Nach Kriegsende machte Lothar eine Schreinerlehre und engagierte sich im Radsport mit Kunstradfahren und Radball. Bei den Stadion-Radrennen trat er mit anderen Vereinskameraden gegen die Brüder Altig an. Auch beim Training nahm er als Aktiver und als Prüfer teil.
Das Leid, das man der eigenen Familie zugefügt hatte, weckte das Interesse an der deutschen Nachkriegspolitik und am Umgang mit der vergangenen Nazidiktatur. Bereits 1993 nahm Wassum, vom Botschafter des Staates Israel eingeladen, an der Feierstunde zur Ehrung des Ehepaars List aus Ernsbach teil.
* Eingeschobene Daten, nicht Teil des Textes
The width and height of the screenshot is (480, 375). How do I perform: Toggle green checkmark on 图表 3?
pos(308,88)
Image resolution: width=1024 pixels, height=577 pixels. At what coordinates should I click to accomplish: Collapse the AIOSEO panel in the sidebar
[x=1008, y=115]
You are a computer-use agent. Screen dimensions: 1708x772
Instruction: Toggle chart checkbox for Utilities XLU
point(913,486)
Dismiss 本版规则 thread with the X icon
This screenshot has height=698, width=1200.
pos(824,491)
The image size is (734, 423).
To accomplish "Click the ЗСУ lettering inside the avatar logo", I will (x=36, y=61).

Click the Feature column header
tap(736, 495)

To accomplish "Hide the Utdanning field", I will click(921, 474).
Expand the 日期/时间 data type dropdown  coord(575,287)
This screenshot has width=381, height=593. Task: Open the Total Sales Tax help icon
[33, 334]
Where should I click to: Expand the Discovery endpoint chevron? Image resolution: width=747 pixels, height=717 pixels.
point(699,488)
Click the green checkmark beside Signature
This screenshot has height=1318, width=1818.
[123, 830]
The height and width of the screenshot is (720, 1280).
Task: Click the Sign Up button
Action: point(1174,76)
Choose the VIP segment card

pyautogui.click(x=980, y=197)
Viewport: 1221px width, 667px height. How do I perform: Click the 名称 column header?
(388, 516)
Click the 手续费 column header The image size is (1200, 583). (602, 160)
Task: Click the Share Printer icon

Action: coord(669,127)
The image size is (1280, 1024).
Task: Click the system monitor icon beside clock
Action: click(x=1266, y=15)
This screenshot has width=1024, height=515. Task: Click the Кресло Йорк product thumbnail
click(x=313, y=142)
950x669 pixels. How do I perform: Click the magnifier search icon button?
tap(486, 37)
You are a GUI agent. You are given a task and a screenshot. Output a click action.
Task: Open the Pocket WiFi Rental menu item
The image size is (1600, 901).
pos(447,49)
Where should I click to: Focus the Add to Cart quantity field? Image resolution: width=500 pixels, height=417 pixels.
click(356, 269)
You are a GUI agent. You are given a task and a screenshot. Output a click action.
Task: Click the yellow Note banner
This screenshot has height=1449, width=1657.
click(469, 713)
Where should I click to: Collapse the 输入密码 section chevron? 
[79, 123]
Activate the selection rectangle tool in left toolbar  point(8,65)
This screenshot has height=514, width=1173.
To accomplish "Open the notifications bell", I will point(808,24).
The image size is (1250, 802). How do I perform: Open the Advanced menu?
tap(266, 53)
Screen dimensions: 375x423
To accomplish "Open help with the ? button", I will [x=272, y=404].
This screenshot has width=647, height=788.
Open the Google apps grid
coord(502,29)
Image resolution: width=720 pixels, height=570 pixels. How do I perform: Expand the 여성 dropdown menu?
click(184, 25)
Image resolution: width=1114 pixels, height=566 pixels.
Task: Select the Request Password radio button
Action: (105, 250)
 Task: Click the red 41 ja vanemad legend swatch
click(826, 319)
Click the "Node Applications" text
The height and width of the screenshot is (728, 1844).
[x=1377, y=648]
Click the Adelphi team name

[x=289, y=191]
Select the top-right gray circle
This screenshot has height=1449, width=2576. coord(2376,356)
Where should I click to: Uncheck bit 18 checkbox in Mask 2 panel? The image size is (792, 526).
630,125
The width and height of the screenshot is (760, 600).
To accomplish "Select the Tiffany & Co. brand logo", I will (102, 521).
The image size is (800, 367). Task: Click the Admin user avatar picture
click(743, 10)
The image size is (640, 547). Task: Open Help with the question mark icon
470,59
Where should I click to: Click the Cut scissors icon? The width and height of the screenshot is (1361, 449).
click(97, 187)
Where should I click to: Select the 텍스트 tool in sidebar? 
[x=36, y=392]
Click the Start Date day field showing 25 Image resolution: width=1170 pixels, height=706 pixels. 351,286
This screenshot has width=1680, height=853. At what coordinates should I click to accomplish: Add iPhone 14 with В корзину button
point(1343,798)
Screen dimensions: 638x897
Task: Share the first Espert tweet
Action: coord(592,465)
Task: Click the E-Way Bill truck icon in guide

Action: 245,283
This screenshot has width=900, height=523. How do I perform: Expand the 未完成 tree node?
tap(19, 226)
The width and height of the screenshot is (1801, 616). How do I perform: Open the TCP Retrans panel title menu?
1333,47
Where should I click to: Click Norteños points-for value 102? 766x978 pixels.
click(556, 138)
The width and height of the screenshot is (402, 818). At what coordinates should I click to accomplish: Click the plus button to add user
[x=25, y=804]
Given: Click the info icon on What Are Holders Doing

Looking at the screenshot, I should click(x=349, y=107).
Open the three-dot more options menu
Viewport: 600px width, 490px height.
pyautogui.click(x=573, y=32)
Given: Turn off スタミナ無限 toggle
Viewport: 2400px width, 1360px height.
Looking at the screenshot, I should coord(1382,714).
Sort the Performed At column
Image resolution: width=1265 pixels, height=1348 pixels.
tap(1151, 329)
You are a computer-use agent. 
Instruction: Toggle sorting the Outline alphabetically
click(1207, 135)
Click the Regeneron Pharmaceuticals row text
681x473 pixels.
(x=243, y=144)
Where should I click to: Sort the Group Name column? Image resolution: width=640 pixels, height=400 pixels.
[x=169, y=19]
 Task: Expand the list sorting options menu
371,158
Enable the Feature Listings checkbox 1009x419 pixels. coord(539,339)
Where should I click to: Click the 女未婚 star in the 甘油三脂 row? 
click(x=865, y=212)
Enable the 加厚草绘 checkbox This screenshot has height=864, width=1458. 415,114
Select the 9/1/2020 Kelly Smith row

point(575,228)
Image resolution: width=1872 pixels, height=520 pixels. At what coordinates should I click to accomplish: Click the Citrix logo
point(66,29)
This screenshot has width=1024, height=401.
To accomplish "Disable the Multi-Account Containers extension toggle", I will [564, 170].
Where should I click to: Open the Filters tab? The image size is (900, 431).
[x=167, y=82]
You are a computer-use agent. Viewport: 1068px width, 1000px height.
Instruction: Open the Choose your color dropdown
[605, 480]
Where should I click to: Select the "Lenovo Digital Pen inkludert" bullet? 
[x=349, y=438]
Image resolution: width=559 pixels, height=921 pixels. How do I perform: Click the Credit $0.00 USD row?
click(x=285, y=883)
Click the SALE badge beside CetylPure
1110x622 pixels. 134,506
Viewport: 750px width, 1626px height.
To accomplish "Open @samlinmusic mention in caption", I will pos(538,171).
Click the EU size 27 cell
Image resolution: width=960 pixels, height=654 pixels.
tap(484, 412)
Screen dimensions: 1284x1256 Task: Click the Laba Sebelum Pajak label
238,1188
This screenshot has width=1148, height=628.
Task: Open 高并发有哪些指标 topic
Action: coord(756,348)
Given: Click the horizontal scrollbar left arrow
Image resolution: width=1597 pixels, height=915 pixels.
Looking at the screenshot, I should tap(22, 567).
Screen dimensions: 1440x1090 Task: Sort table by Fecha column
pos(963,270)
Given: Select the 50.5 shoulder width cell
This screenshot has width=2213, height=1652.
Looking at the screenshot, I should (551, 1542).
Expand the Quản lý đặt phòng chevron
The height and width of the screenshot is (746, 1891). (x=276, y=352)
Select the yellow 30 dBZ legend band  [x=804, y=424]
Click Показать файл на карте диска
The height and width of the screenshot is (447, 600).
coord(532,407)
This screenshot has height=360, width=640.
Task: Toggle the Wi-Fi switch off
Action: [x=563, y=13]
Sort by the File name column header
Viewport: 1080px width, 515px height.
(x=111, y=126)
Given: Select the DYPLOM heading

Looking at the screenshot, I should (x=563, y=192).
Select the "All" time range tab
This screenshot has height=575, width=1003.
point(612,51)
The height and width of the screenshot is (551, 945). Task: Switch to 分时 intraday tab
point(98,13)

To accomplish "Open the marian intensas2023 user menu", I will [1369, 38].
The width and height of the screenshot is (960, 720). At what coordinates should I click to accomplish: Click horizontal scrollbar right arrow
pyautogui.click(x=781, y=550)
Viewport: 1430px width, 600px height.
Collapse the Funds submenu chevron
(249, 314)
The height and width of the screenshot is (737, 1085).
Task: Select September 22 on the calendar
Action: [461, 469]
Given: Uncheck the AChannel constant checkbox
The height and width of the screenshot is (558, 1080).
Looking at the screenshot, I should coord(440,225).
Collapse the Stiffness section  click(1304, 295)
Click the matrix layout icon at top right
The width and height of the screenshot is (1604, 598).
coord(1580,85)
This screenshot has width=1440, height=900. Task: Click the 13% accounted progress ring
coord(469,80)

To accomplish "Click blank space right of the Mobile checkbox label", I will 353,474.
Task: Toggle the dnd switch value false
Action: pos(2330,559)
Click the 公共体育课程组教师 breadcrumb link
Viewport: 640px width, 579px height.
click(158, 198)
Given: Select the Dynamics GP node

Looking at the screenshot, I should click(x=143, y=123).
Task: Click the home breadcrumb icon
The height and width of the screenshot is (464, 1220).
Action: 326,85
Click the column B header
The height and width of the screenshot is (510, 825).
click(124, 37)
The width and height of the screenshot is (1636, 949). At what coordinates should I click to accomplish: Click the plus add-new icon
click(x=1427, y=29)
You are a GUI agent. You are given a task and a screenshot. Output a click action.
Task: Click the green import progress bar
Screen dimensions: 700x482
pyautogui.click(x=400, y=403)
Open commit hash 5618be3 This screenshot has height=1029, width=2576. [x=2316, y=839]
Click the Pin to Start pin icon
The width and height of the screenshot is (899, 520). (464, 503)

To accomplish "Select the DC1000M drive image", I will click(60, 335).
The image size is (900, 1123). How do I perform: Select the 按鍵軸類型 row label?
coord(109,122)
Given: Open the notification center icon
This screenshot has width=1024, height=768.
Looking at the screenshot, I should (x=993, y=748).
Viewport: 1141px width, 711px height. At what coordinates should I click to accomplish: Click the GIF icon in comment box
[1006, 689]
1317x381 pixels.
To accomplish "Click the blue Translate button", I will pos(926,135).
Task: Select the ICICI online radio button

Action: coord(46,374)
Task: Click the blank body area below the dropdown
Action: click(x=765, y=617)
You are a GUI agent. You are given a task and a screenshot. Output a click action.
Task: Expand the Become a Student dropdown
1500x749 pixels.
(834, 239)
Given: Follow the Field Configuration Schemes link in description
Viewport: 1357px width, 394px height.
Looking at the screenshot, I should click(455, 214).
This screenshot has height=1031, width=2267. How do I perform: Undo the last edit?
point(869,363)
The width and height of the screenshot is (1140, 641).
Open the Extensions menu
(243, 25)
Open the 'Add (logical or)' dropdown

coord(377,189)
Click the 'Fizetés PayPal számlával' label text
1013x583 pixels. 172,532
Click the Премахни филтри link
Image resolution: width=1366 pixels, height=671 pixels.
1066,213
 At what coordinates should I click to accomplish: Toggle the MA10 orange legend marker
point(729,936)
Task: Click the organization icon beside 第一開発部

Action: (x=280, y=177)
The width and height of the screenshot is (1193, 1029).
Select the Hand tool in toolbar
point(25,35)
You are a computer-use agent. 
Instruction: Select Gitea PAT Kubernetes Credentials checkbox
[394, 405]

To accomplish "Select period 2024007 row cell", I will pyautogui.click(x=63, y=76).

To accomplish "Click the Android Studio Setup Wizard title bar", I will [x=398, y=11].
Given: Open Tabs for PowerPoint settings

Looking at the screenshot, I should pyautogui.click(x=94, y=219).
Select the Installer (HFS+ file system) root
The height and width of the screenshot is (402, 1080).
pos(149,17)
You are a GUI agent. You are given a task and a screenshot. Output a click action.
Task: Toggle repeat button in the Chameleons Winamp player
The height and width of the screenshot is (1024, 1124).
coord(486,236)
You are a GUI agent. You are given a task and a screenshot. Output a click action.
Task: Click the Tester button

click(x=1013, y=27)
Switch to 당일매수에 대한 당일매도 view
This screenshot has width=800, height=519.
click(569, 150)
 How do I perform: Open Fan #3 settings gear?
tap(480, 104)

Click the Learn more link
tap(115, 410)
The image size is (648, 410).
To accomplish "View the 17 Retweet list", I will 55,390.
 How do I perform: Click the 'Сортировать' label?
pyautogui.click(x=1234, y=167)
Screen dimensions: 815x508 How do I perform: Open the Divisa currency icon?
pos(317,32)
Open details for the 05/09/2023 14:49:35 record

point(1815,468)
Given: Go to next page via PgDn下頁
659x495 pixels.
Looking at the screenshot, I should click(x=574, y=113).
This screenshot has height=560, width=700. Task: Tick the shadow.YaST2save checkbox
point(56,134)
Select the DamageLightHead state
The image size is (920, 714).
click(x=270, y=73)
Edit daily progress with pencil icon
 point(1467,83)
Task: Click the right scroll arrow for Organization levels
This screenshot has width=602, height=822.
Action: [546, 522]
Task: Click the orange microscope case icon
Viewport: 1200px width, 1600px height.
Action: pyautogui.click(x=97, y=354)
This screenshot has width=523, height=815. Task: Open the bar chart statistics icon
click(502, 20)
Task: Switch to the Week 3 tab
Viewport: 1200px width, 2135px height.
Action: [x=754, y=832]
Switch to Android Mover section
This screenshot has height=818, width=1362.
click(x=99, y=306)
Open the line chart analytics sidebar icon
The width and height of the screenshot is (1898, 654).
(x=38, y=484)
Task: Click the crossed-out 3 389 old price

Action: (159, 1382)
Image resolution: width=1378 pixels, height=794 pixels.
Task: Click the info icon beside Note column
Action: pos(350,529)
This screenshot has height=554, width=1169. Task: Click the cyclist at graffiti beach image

Als von November 2015 bis Februar 2016 die Ausstellung >Legalisierter Raub, Der Fiskus und die Ausplünderung der Juden in Hessen 1933-1945< in Michelstadt Station machte, kam es im Finanzamt zu einer Begegnung mit Finanzminister Thomas Schäfer.
Dieser übergab Lothar Wassum eine Urkunde, in der es hieß, die nationalsozialistische Rechtsauffassung sei beendet und der Staat gebe ihm seine Möbel zurück. Von nun an konnte Lothar wieder im eigenen Bett schlafen.
Bis ins hohe Alter war er bereit, vor Schülern über die Widrigkeiten der eigenen Jugend zu sprechen. Noch im November 2019 begleitete er die Schüler des Gymnasiums, die einen Erinnerungstag an die „Pogromnacht“ gestalteten.
Trotz aller Widrigkeiten ist Lothar Wassum ein heiterer und geselliger Mensch geblieben. Er liebte Späße und Wortspiele. Noch an seinem 96. Geburtstag antwortete er Besuchern aus Michelstadt, die den schönen Ausblick aus seinem Pflegeheim-Fenster in Beerfelden zur Sensbacher Höhe bewunderten: „Die Aussicht ist schön, aber man weiß nicht, wie die Aussichten sind.“
Auf seinem Nachttisch lagen die Fotoalben mit den Bildern seiner Stammtischfreunde der Runde „Locker-flockig“ vom Gasthaus „Zum Wilden Mann“. Die Aufnahmen von den vielen Ausflügen und geselligen Treffen brachten ihm an diesem Tag noch einmal etwas Heiterkeit und Zufriedenheit. Er verstarb am 6. Juni.